Alors qu'il était attendu à certains tournants, notamment le 13 janvier, le chef de l'état a constaté la caducité du parlement et profite encore du boulevard qu'il s'est créé depuis. La soumission en Aout du troisième rapport de la cour des comptes sur l'utilisation des fonds PetroCaribe était encore une occasion pour les opposants de relancer la mobilisation antigouvernementale, mais les initiatives se sont dissipées aussi vite que le document a atterri au fond des tiroirs.

En effet, s'il n'y a pas eu de grands mouvements de protestation ce n'est pas par faute pour l'opposition d'avoir essayé. Il y a eu plusieurs calendriers de mobilisation à être communiqués, plusieurs dates à marquer mais toutes les tentatives se sont révélées quasiment vaines.

Le chef de l'état entretemps appui sur l'accélérateur, monte son CEP, lui consacre des missions en dehors de la constitution, le président Jovenel Moise fanfaronne, claironne a qui veut l'entendre qu'il a battu le système, recommence à multiplier les promesses ; Tom Malè « Manmie Pwela » dirait certainement que l'élu du PHTK a trouvé la recette du « Sirop Tu Voudras » et s'en est servi.

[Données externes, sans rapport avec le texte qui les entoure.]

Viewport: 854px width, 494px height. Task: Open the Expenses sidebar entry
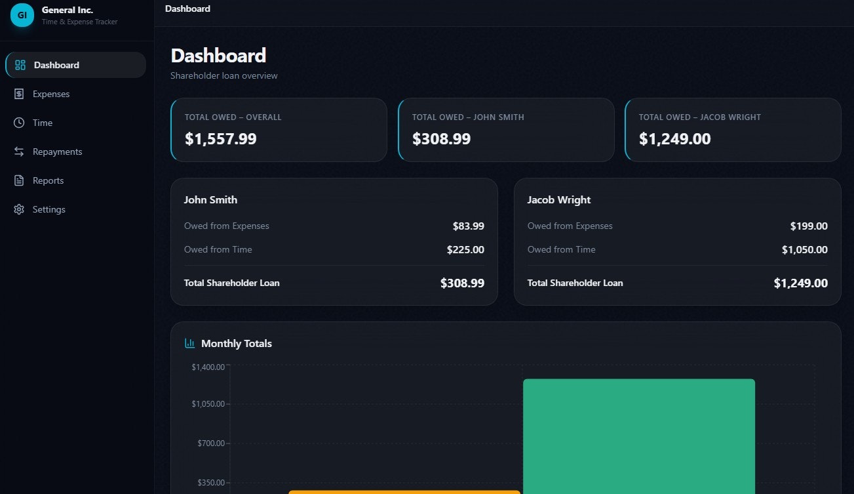tap(50, 93)
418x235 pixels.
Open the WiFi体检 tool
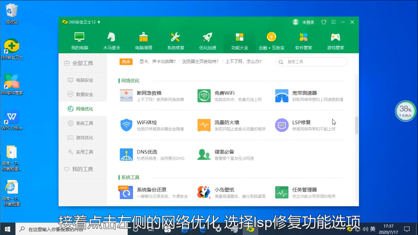[126, 125]
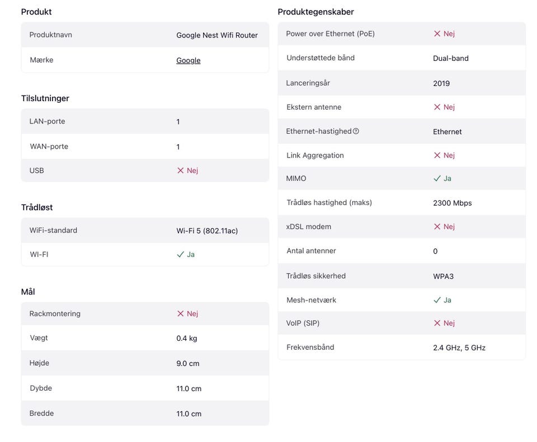Screen dimensions: 537x442
Task: Click the X icon for Power over Ethernet
Action: 437,34
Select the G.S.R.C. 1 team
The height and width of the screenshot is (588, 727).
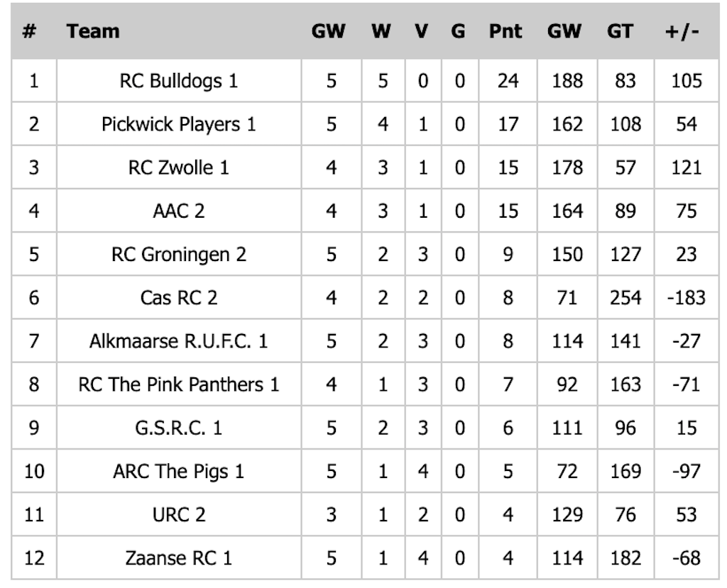tap(178, 428)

Cependant, alors que l'opposition politique peine à trouver la cohésion nécessaire pour faire pencher la balance, certains incidents ou certaines actions viennent secouer le lit de l'exécutif.

Depuis l'assassinat de Me Monferrier Dorval, le pouvoir en place a un nouvel adversaire déclaré, le barreau de Port-au-Prince. Au lendemain même du drame les hostilités étaient lancées ; l'exécutif est tenu pour responsable du meurtre du Bâtonnier et plus d'un mois après, le barreau n'en démord pas. Les actions du bâtonnier a.i, Me Marie Suzie Legros lundi à la cour de Cassation confirme le malaise. A deux reprises, les avocats ont marché Port-au-Prince et le pouvoir était égratigné dans les revendications surtout quand des militants s'incrustent.

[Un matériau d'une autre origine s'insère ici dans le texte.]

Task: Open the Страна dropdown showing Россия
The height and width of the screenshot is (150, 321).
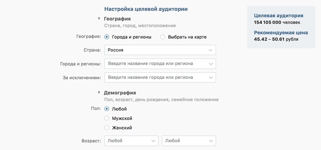Action: coord(160,50)
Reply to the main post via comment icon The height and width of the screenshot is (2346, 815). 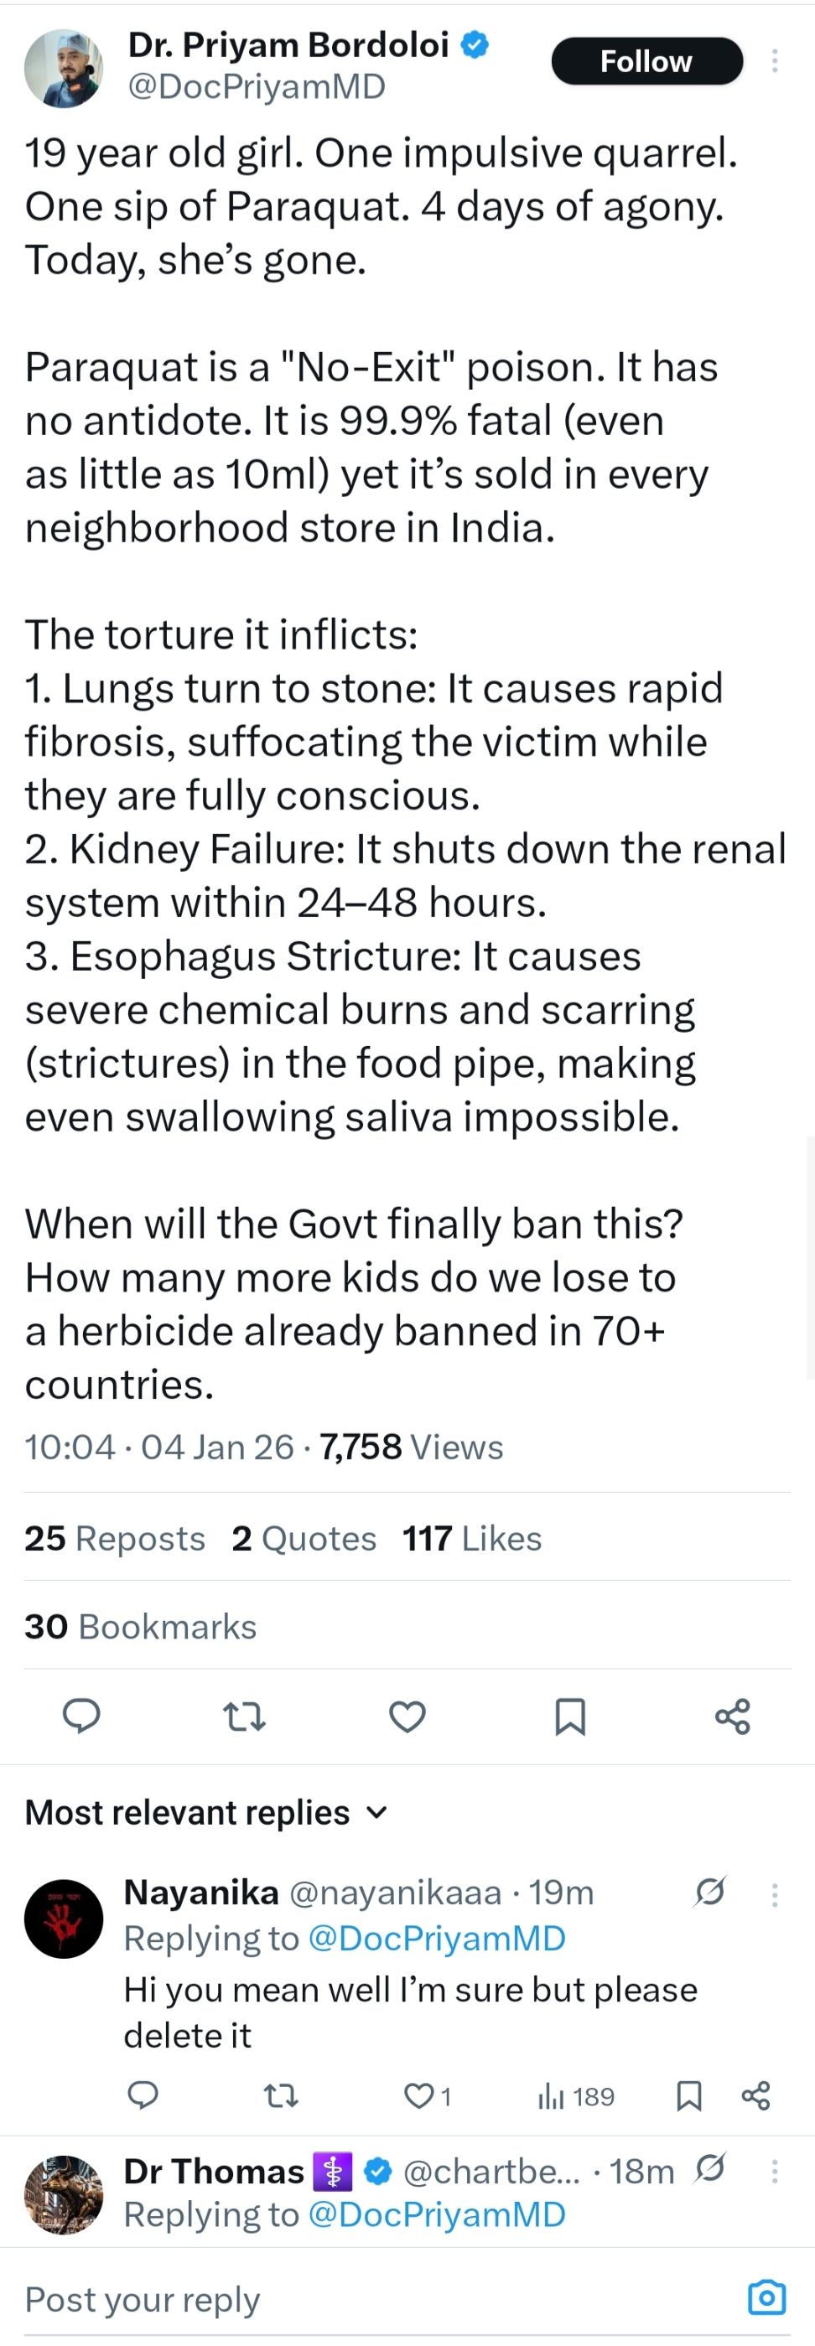[81, 1717]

Comme si le barreau n'était pas un adversaire de taille, le palais vient de réveiller la colère des étudiants de l'université d'état. A tort ou à raison, l'exécutif fais les frais du meurtre de Gregory St Hilaire, 29 ans, par un agent de l'USGPN selon les premières informations. Plus que les étudiants, c'est la communauté universitaire qui est remontée ; la note signée de plus de 200 professeurs est assez acide pour le confirmer. Les manifestations organisés par les camarades de la victime sont lourdes de conséquence notamment avec des véhicules incendiés et des pare brise cassés.

Le diable se trouve dans les détails, dit-on. Ceux-là ne sont peut être pas assez de taille pour bouleverser le palais national mais entretemps ils occupent l'actualité et continuent de provoquer de l'indignation chez certains et de la colère chez d'autres.